Some cast Durant as a bad guy who made good, a local legend whose life inspired a stage play that's set to open in Phoenix this week. The play is set in 1988, one year after Durant's death, and tells his sometimes seedy life story in flashback. The dead-guy-talking-about-himself is an old stage device, and one that's oddly fitting where Durant is concerned, because there are plenty of people who think he's still hanging around the celebrated restaurant that bears his name.
"Well, if he is here," Pinstripes says, glancing around the room, "he's probably laughing his ass off, because we're all still sitting here talking about him."
Outside on Central Avenue, it's the 21st century: Hummers cruise past; a teenaged girl snickers into a cell phone; a woman types steadily into her laptop at the bus stop outside the big pink box that is Durant's. Inside that box, it's Chicago circa 1930, a Damon Runyon novel come to life: tuxedoed waiters circle tuck-and-roll leatherette booths; busboys wipe down shiny black tabletops; and everywhere you look, the restaurant's infamous red flocked wallpaper stares back. The staff in recent years has hooched the place up with fresh flowers and paintings of Jack Durant and his dogs; they even tried white linen tablecloths for a while. But Durant's dark-paneled interior somehow defies change, which is just fine with the thousands of people who pass through its humid kitchen entrance each month.

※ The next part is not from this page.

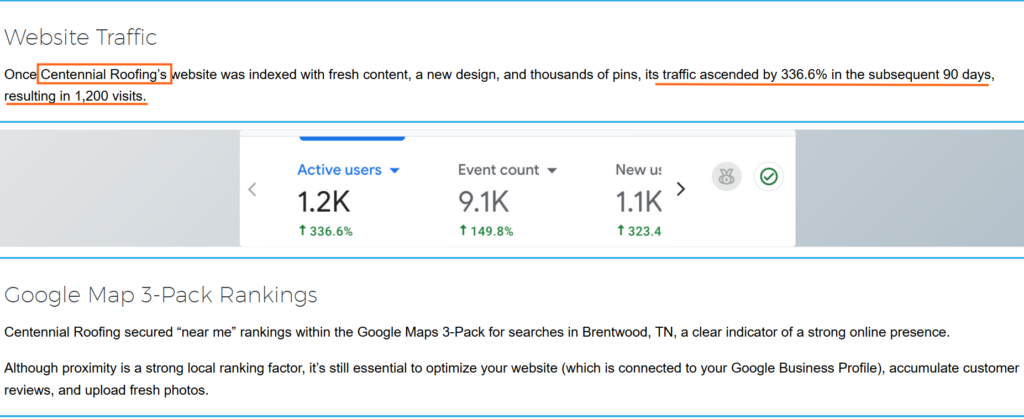Click the green 336.6% increase indicator

[x=325, y=232]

For more than just the cocktail set, its unchanging velveteen walls and curving bar are as much a part of the Phoenix landscape as Camelback Mountain or the Arizona Biltmore.
"When he put that red flocked wallpaper up in 1961 and made it look like a whorehouse, he did it because he thought that was elegance," Pinstripes is saying. "You gotta remember that this guy's aesthetic was formed in casinos and cathouses, my friend."
The man in the pinstripes isn't Maxie the Mint or Bugsy the Boob. He's not a gangster at all, although he's played one or two on the stage. Local leading man John Sankovich visits Durant's so often, it's named a table after him. Seated at his namesake, puffing on an umpteenth after-dinner cigarette, Sankovich holds court without even trying. Waiters wink as they pass; a fellow actor stops by to gush about Sankovich's recent performance in Art; the bartender sends over a break-a-leg brandy and warm holiday wishes. Sankovich isn't playing Jack Durant in Terry Earp's play, partly because he's an Equity actor and Earp's show is strictly non-union, and partly because no one asked him to. But Sankovich probably could have played Durant without a script; he's covered in stories about the guy.